Kurgulanmış olan sistemin uygulanmasından yöneticiler birinci derecede ve doğrudan sorumludur.
İÇ DENETİM
İç denetim kurumun faaliyetlerine değer katmak ve bunları geliştirmek amacıyla tasarlanmış bağımsız, nesnel güvence sağlama ve danışmanlık faaliyetidir.
İşletmede olabilecek hata veya hileleri ortaya çıkartabilmek, iç kontrol yapısını izlemek ve önerilerde bulunmak, faaliyet denetimi yapmak başlıca görevleri arasındadır. İç denetim doğru işin yapılmasına yönelik önerilerde bulunarak işletmelere katma değer sağlayan bir rol üstlenir.
İç denetimin tarafsızlığı en önemli koşuldur. Bağımsızlık, operasyonel sorumluluk almamayı ve iç denetim görevinin yönetim kuruluna bağlı olarak ifa edilmesini gerektirir. İç denetim grubu fonksiyonel olarak yönetim kuruluna, idari olarak en üst yönetim organına rapor verir.
İç denetimin ikinci koşulu, iç denetçinin yeterli mesleki yetkinliklere sahip olmasıdır. Denetçi kanıtları değerlendirebilecek seviyede mesleki bilgi ve deneyim sahibi olmalıdır.
Üçüncü koşul yapılan denetimle ilgili makul bir güvence verilmesidir. Denetim mesleği hiçbir zaman kesin güvence sağlayamaz. İşin doğası gereği, faaliyetlerin tamamının denetlenmesi mümkün olmadığı gibi gerekli de değildir. Kısıtlı kaynaklar önemli ve öncelikli faaliyetlerin denetimine tahsis edileceği için verilecek güvence makul seviyede olacaktır.

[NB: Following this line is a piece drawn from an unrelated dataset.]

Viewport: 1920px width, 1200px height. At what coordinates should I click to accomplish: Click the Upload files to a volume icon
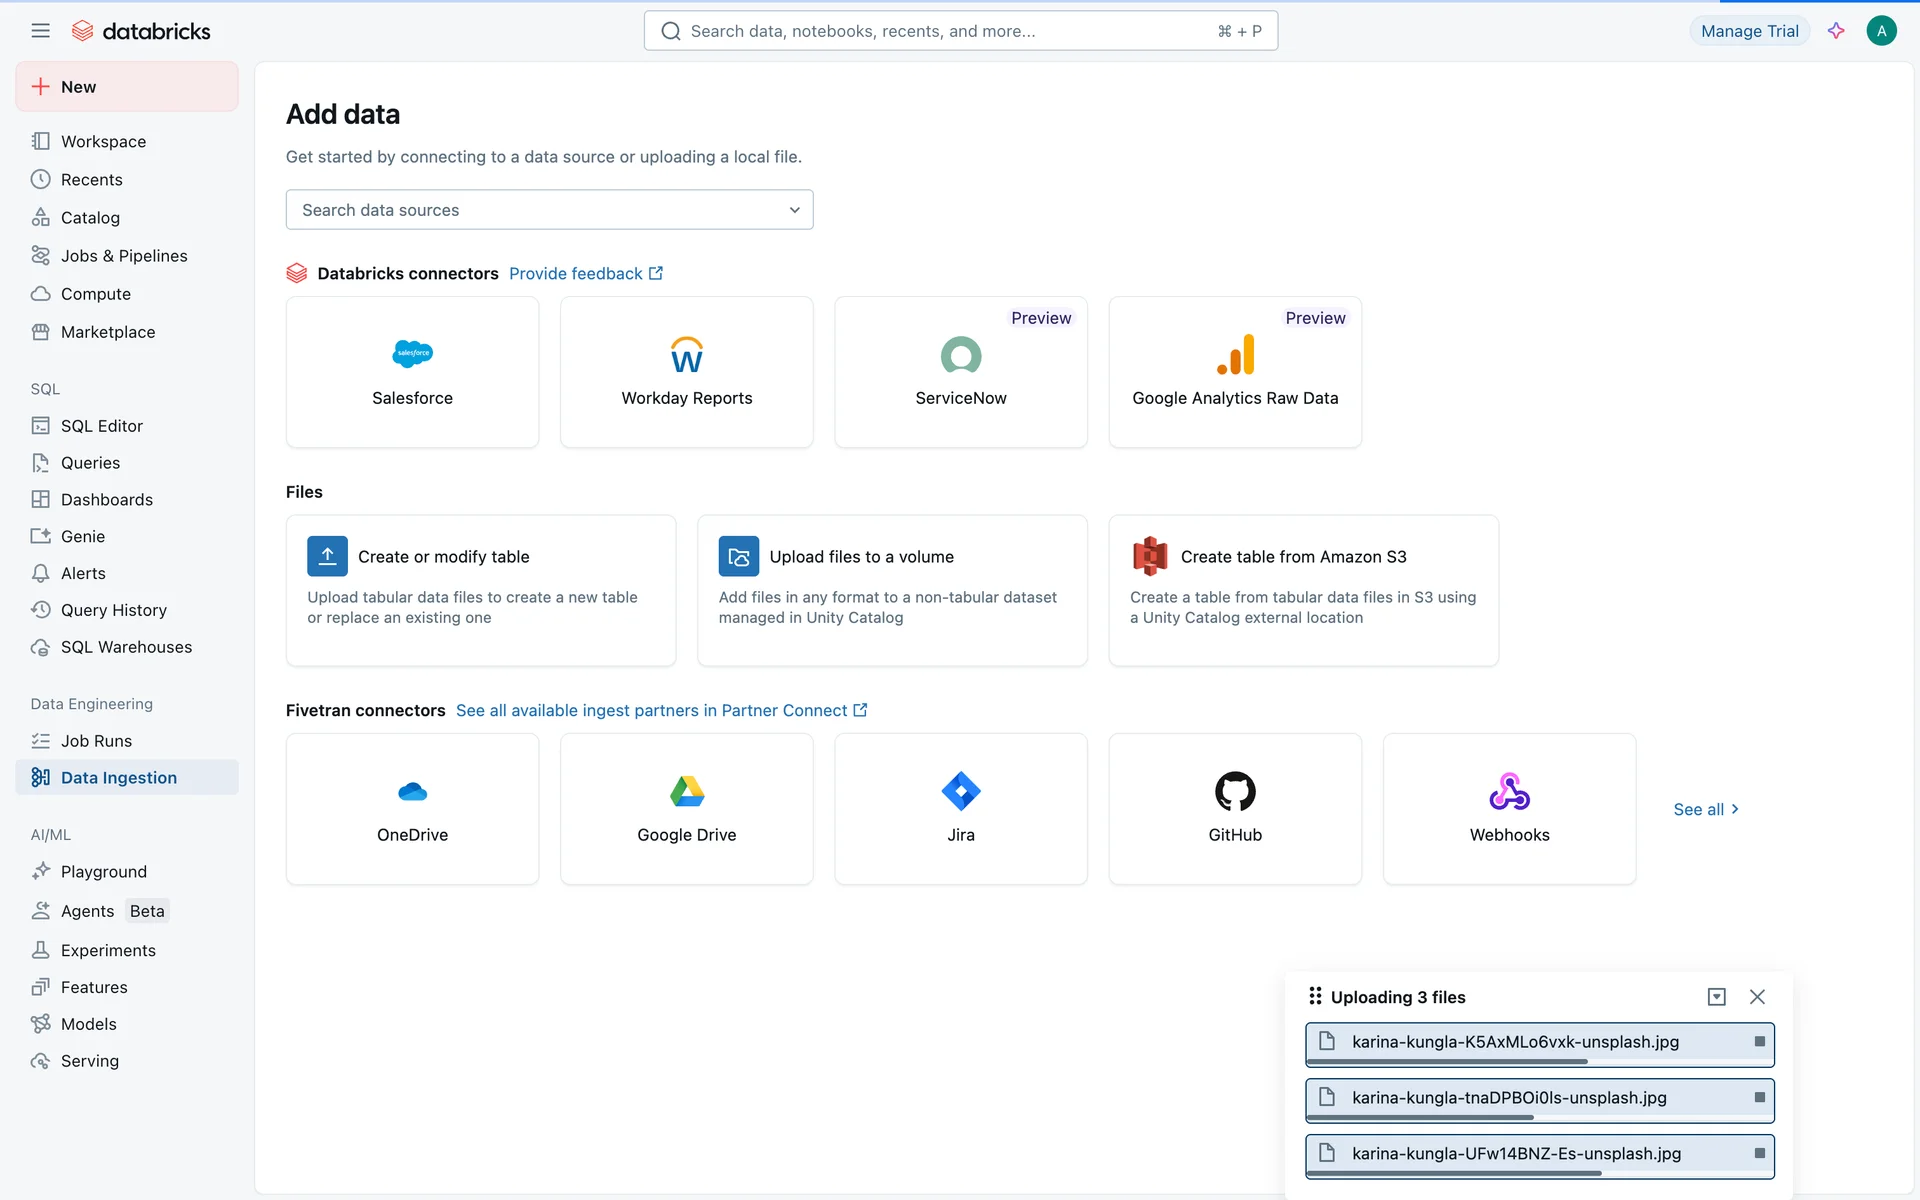click(x=738, y=557)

Satın alma süreci üzerinden iç denetimi tanımlamaya çalışalım. İç denetim şu soruların cevabını arar:
Satın ama süreci ile ilgili iç kontrol tasarımı, prosedürler önemli, eksik, hata veya usulsüzlükleri bulmak için yeterli kontrolleri içeriyor mu? Görevlerin ayrılığı ilkesine uyuluyor mu? Talep oluşturma, satın alma kararı, teklif alma, teslim alma, fatura kabulü, ödeme, kayıt ve raporlama işlemlerinde prosedürlerde belirlenmiş yetkilere ve usullere uyuluyor mu?
DIŞ DENETİM
Dış denetim faaliyeti iktisadi faaliyet ve olaylara ilişkin iddiaların, önceden saptanmış ölçütlere uygunluk derecesinin araştırılması ve araştırma sonuçlarının ilgi duyanlara bildirilmesi amacıyla tarafsızca kanıt toplanması, bu kanıtların değerlendirilmesi ve makul seviyede güvence verilmesidir.
Dış denetimde de denetimin tarafsızlığı en önemli koşuldur. Bu sebeple, dış denetim işletme ve işletme yöneticileri ile ilişkisi, menfaat çatışması ihtimali bulunmayan denetçiler tarafından gerçekleştirilir.
İç denetim için özetlediğimiz mesleki yetkinlik ve makul güvence koşulları dış denetim için de geçerlidir.
Dış denetim faaliyet denetimi, uyum denetimi veya mali tablo denetimi gibi farklı amaçlar ve içeriklerde sağlanabilir. Bağımsız mali tablo denetimleri, SPK’ya tabi olan şirketlerde zorunlu olarak yapılmaktadır. Faaliyet denetimleri ve uyum denetimlerinin yaygınlığı daha azdır.
Dış denetçiler işletmelerin iç kontrol ve iç denetim faaliyetlerinin etkinliği ve verimliliğini inceleyerek makul güvence sağlarlar.
Kamusal denetimler de dış denetimin içinde mütalaa edilir.
…
İlgili, doğru ve güvenilir bilgi ihtiyacımız iç kontrol, iç denetim ve dış denetim faaliyetlerinin birlikte gerçekleştirilmesi ile sağlanabilir. Faaliyetlerimizi kişilere değil sistemlere dayalı olarak yürüttüğümüz oranda ilgili, doğru ve güvenilir bilgiye sahip olabiliriz. Doğru ve güvenilir bilgiye eriştiğimiz oranda da birbirimize daha çok güvenerek daha huzurlu bir toplum inşa edebiliriz.